Nationalgeographic.co.id - Laut kita penuh dengan plastik. Memang, kita secara teratur terpapar dengan gambar dan cerita tentang paus dan kura-kura mati tersedak sampah plastik di laut. Plastik di laut jelas merupakan sebuah masalah tapi apa solusinya?
Di permukaan, tampak jelas bahwa plastik harus dikurangi atau bahkan dihilangkan dari sumbernya. Sekitar 90 persen plastik di laut berasal dari 10 sungai, delapan di antaranya di Asia. Indonesia adalah negara penghasil plastik terbesar kedua sesudah Cina, disusul Filipina, Thailand, dan Vietnam.
Fakta ini sesuai dengan pengalaman kami di Vietnam. Di sepanjang pantai, plastik menumpuk. Kami meneliti dampak sampah plastik laut terhadap mata pencaharian di wilayah pesisir di Vietnam.
Baca Juga : Paus di Filipina Mati dengan 40 Kilogram Sampah Plastik di Perutnya
Namun, ketika kita telusuri masalah polusi plastik lebih dalam lagi, akan kita temukan bahwa argumen ini agaknya menyalahkan gelombang plastik pada para konsumen di bumi selatan (negara-negara berkembang)–tanpa menyebutkan orang-orang yang tinggal di wilayah utara bumi.
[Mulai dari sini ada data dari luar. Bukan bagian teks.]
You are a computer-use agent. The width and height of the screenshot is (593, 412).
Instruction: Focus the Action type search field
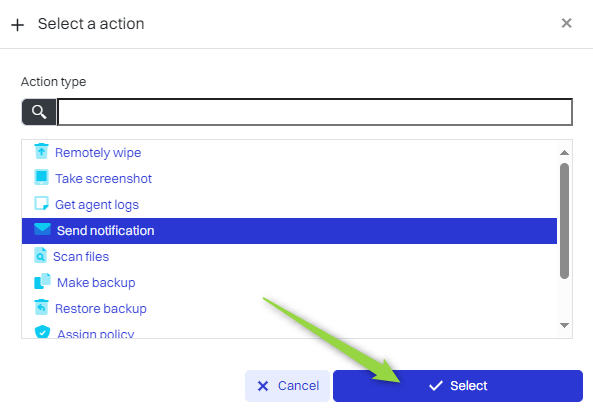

Seolah-olah orang-orang yang tinggal di negara maju tidak bertanggung jawab atas terjadinya krisis ini.
Jika kita memahami sampah, bukan sebagai sesuatu yang dihasilkan oleh tindakan sekelompok individu, tapi lebih merupakan produk dari sistem sosial ekonomi yang berkontribusi pada timbulnya sampah dan mendorong pemborosan, penjelasan dominan soal masalah sampah plastik ini menjadi problematik. Kenyataan bahwa para konsumen di Barat adalah bagian dari masalah dan tidak dapat dilepaskan dari tanggung jawab muncul di permukaan.
Negara-negara Asia telah lama berkecimpung dalam bisnis pengolahan limbah plastik yang berasal dari wilayah utara global. Namun, embargo Cina pada Januari 2018 terhadap limbah impor (yang sebagian besar datang dari negara-negara maju di utara bumi) benar-benar mengganggu perdagangan limbah plastik.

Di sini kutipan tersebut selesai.